Thursday, October 20, 2022

The young, those with low information literacy, and those with high trust in government tend to hold mistaken beliefs, even without exposure to misinformation; already misinformed, eventual exposure to fake news does little to influence them

Not who you think? Exposure and vulnerability to misinformation. Nicolas M Anspach, Taylor N Carlson. New Media & Society, October 19, 2022. https://doi.org/10.1177/14614448221130422

Abstract: Is exposure to false information necessary for misbelief? In this article, we consider the possibility that certain individuals hold misinformed beliefs without encountering misinformation, thus questioning for whom exposure to “fake news” is most deleterious. Using a pre-registered experiment on a diverse sample of 1079 US respondents, we find that the young, those with low information literacy, and those with high trust in government tend to hold mistaken beliefs, even without exposure to misinformation. Because these groups are already misinformed, eventual exposure to fake news does little to influence their misperceptions. Instead, misinformation exposure affects the elderly, those with high information literacy, and those with low trust in mainstream media the most. These results suggest that research focused on correcting misperceptions should avoid studying how certain characteristics correlate with misbelief only in misinformation’s presence.

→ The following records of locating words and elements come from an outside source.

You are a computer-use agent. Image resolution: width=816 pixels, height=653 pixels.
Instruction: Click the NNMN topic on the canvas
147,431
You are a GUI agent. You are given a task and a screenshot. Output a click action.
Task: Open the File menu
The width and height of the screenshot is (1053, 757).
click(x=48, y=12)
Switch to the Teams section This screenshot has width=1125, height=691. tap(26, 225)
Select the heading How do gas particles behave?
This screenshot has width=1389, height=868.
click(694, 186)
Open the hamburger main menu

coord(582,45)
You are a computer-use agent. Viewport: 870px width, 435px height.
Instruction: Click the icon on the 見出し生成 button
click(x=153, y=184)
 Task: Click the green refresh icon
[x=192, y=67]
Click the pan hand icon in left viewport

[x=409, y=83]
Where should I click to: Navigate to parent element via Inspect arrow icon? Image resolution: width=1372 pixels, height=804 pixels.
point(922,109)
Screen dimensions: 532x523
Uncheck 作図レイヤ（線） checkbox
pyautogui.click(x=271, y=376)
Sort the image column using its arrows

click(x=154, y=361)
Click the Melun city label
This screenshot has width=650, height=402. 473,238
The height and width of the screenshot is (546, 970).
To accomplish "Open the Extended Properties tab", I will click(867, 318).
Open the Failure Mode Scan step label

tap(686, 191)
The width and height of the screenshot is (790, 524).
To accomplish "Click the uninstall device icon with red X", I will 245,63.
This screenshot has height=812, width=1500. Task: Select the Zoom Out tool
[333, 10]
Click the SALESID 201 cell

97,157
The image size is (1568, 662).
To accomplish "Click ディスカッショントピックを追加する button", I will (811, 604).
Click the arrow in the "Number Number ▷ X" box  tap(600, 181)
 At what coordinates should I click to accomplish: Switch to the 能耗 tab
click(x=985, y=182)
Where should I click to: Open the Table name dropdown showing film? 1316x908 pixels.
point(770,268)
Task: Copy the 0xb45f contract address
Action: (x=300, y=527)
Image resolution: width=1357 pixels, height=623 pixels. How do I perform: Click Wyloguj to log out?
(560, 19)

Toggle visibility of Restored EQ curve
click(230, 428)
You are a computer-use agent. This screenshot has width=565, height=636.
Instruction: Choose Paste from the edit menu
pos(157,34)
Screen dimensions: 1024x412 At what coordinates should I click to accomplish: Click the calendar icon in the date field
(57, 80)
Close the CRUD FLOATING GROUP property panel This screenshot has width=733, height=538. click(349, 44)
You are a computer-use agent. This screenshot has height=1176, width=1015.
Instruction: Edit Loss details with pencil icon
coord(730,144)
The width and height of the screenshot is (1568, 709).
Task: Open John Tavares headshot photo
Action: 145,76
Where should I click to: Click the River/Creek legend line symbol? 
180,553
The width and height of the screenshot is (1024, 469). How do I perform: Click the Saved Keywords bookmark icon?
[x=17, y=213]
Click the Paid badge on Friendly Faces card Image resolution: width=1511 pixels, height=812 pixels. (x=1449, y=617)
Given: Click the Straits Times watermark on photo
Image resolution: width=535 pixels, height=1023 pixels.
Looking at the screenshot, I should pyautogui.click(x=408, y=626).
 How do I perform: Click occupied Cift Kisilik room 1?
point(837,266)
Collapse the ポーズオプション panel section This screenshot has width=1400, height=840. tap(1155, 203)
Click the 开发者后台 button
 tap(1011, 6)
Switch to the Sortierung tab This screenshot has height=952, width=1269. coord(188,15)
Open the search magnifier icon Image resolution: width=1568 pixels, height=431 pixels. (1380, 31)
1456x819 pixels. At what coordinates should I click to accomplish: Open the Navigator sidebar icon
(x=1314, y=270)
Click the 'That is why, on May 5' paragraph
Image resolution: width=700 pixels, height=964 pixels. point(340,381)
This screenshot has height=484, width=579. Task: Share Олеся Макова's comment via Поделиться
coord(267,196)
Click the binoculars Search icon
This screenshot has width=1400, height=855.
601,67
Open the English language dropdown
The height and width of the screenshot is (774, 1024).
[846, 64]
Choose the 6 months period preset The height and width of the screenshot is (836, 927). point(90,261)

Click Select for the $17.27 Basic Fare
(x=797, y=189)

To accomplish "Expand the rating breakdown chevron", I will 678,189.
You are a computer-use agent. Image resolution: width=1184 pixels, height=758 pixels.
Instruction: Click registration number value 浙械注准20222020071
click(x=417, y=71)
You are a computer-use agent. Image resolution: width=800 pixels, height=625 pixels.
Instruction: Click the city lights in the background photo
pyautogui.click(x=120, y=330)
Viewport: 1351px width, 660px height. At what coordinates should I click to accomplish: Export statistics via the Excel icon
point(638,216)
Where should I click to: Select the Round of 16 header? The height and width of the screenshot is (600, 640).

Student loans & the Income-Driven Repayment plan: Unfortunately, all the negative effects of the IDR proposal arise because of its generosity—the fact that nearly all borrowers will be asked to repay only a fraction of borrowed amounts

Biden's Income-Driven Repayment plan would turn student loans into untargeted grants. Adam Looney. Brookings Institution, September 15, 2022. https://www.brookings.edu/opinions/bidens-income-driven-repayment-plan-would-turn-student-loans-into-untargeted-grants/

There are several dimensions in which it is likely to have significant, unanticipated, negative effects.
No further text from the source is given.